The most dramatic evidence comes from a study of 2,662 fraternal and identical twins conducted by psychiatrist Laura Bierut, MD, of Washington University in St. Louis. She found that female twins whose relatives had major depression were more likely to develop it than male twins. According to her analysis, genes accounted for 36 to 44 percent of the depression suffered by the female twins, but 24 percent or less of that suffered by the males. Individual life experiences also had a big impact on both sexes’ susceptibility. “Environment,” Dr. Bierut concludes, “seems to be playing a greater role in men’s depression than in women’s.” But it is still unknown why.

Other researchers suspect that not all the same genes affect male and female depression. While there’s substantial overlap, says Kenneth Kendler, MD, a psychiatrist at Virginia Commonwealth University, there also “are genes that appear to act specifically in men but not women, and in women but not men.” A number of researchers are now on the hunt for those genes.

Whether or not it turns out that men suffer more than the statistics show, there’s no question many men are depressed. And just like women, all the experts agree, the longer they go without getting help, the stronger the negative impact on their lives.

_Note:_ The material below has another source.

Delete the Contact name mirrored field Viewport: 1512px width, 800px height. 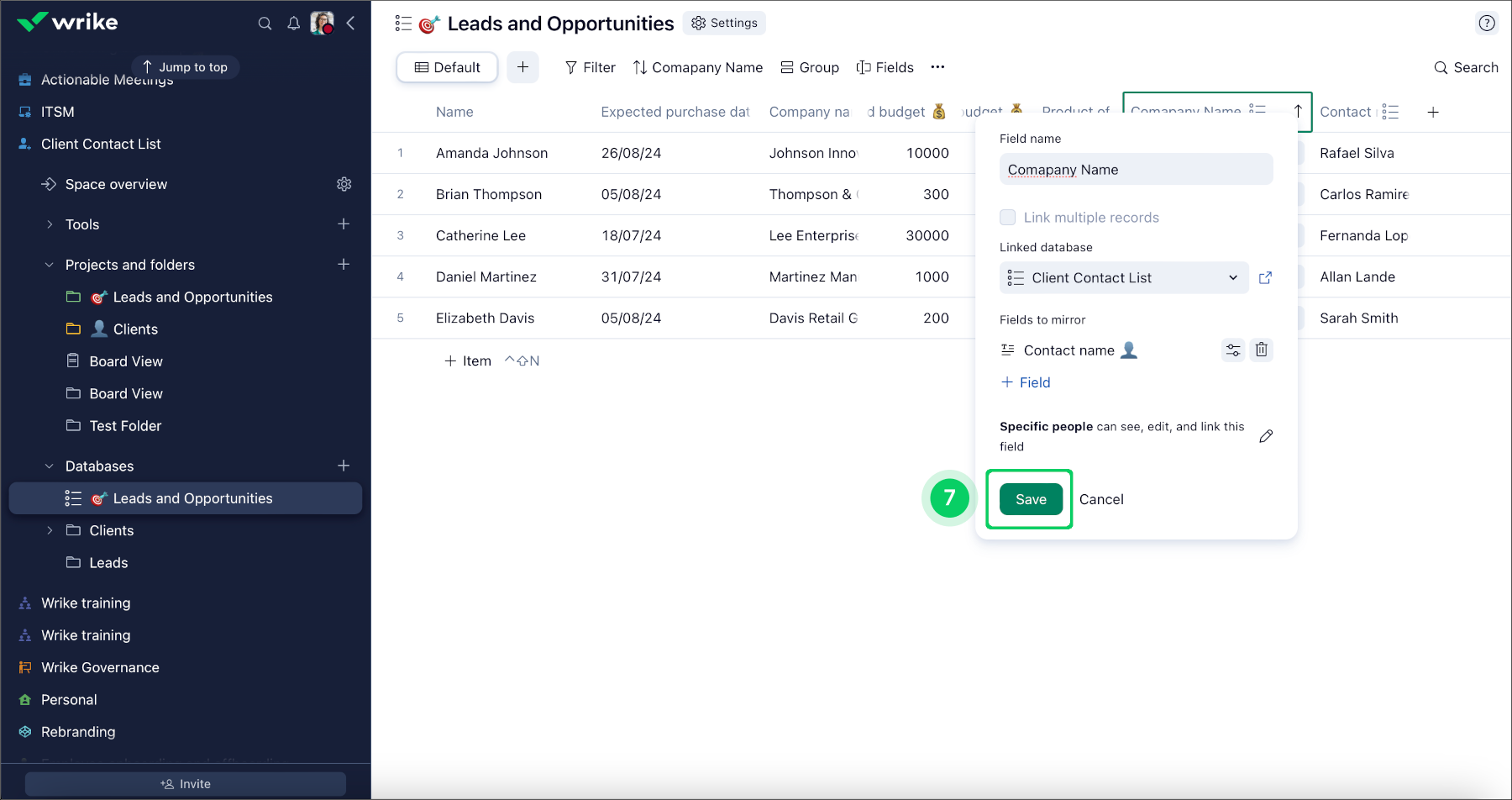[1261, 350]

Luckily, treatments are largely gender-blind. Though the older tricyclic drugs, like amitriptyline and imipramine, are slightly less effective in women than men, there’s no such problem with the newer antidepressants like Prozac and its ilk. Most studies show that the many types of psychotherapy available can be equally beneficial for men and women.

Eric Weaver ultimately managed to put his illness behind him, but only after repeated hospitalizations, dozens of medications and, finally, an embrace of religion. Now retired from the police department, he is assistant pastor at his church. “I’m not saying I don’t have bad days every once in a while,” he says. “But now I can recognize it and deal with it.”